India’s top one per cent of income earners cornered 22 per cent of the national income in 2014, while the share of the top 10 per cent was a whopping 56 per cent, according to the World Inequality Report 2018, released in New Delhi last week.

In comparison, in 1983, when inequality was its lowest since the British introduced income tax records in 1922 in India, the top one per cent accounted for only six per cent of the national income, while the top 10 per cent earned 30 per cent of national income. Here’s the irony: the 1970s and 1980s was a derided period of low growth and political turmoil; but then equality was at its best with the bottom 50 per cent earning 24 per cent of national income and the middle 40 per cent just over 46 per cent, according to the report.
 
Myths Exposed

The Inequality Report, data also blows up some deeply held economic myths. One of them is that rapid growth and globalisation necessarily leads to widening inequality. 

Lucas Chancel, an economist of the Paris School of Economics and one of the authors of the 
report, points out that from 1950 to the 1980s, when Europe saw the fastest rate of growth, it was the bottom 50 per cent who were able to increase their income fastest. 

The Inequality figures put paid to the ‘trickle-down’ theory, first advocated by American comedian and commentator Will Rogers, and practiced by Reagonomics. 

It advocates a slew of tax breaks and financial support specifically for the creamy layer. It is assumed that the larger incomes accruing to the rich class will be astutely invested and will thus ‘trickle down’ and benefit the masses. 

Is it, then, essential to boost the incomes of the top one per cent, who have seen the fastest growths in India, to ensure growth for the bottom 50 per cent? “The answer is ‘no’. It is possible to have high growth with low inequalities,” says Lucas Chancel.

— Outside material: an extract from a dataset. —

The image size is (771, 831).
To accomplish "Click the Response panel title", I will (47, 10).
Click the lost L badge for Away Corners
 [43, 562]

There are also caveats put out that absolute poverty has ceased to exist, and poverty in India has declined with 140 million people being ‘lifted’ above the poverty line by 2011. But poverty and inequality are after all apples and oranges. The poverty base is defined so low – earning of Rs 26 for rural and Rs 32 for urban per day as compared with the UN benchmark of $1.25 a day (Rs 84) – that it does not test the quality of life. 

Narrow tax base

On the other hand, the income tax department’s macro data shows just three per cent of the censused adult Indians filed income tax returns for FY16; and of these, just half or 1.6 per cent paid income tax; the others filed ‘nil’ returns. In fact, the share of direct taxpayers has been steadily dropping in the overall tax kitty since FY13 and in FY16 fell for the first time below half to 49.7 per cent. 
India’s glaringly narrow tax base limits the ability of the government to redistribute wealth and fund infrastructure and fund crucial social programmes such as health and education. 

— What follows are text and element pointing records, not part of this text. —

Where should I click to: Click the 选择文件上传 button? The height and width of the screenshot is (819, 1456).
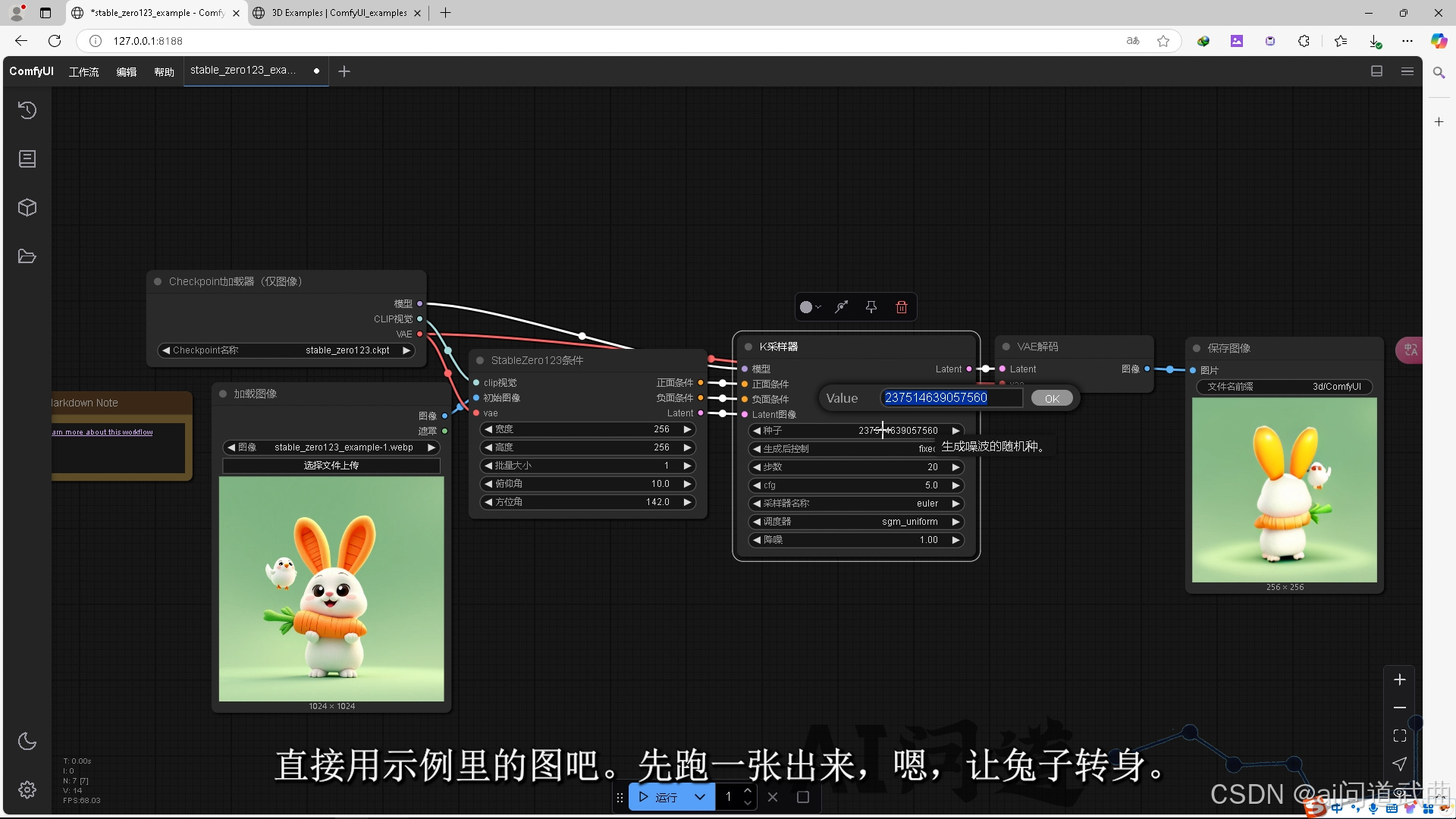coord(331,466)

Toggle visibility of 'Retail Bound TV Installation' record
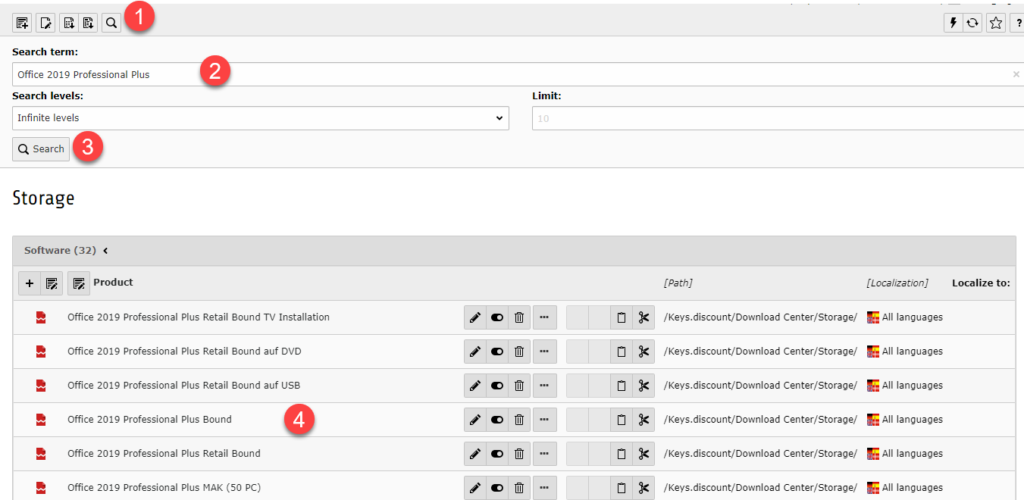pos(497,318)
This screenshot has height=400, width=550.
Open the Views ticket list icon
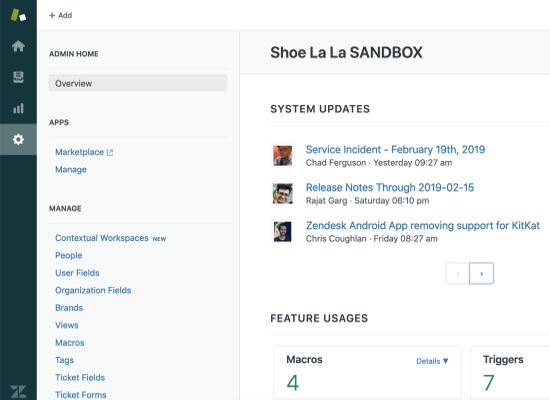18,77
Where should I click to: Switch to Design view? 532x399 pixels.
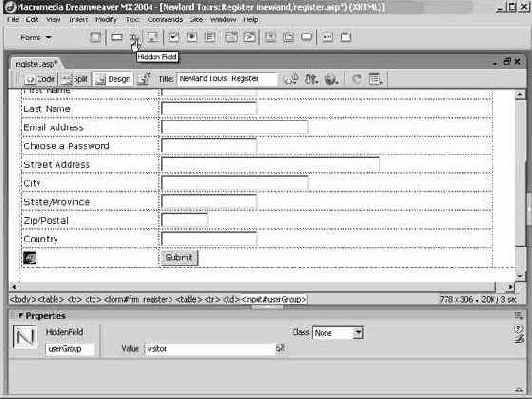[113, 79]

There has to be some rethinking on not taxing agriculture income. It is not the 95 per cent of the poor farmers who benefit from the waiver. They earn less than the Rs 2.5 lakh a year, and therefore would be anyway outside the tax net. It is the rich rural folk – the 4 per cent of rural households who own more than 10 acres of land but account for 20 per cent of the country’s agricultural income – and the agricultural companies who benefit from the waiver. 

This was not the intended outcome. On the periphery of cities, thousands of these rich farmers trade their land to builders for crore; spending it on luxury villas and high-end SUVs without paying a cent to the government. The latest Inequality report should be treated with concern. Rising inequality is a threat to both growth and democracy. It is a threat to growth as it hobbles entire sections, and destroys their ability to compete and contribute their best. It is a threat to democracy as large swathes of the population find themselves marginalised from institutions of power, as the levers of decision-making go into the hands of those who best wield the power of money. 

Defining Poverty

The poverty base is defined so low at an earning of H26 for rural and H32 for urban per day compared with the United Nation’s benchmark of $1.25 a day (H84)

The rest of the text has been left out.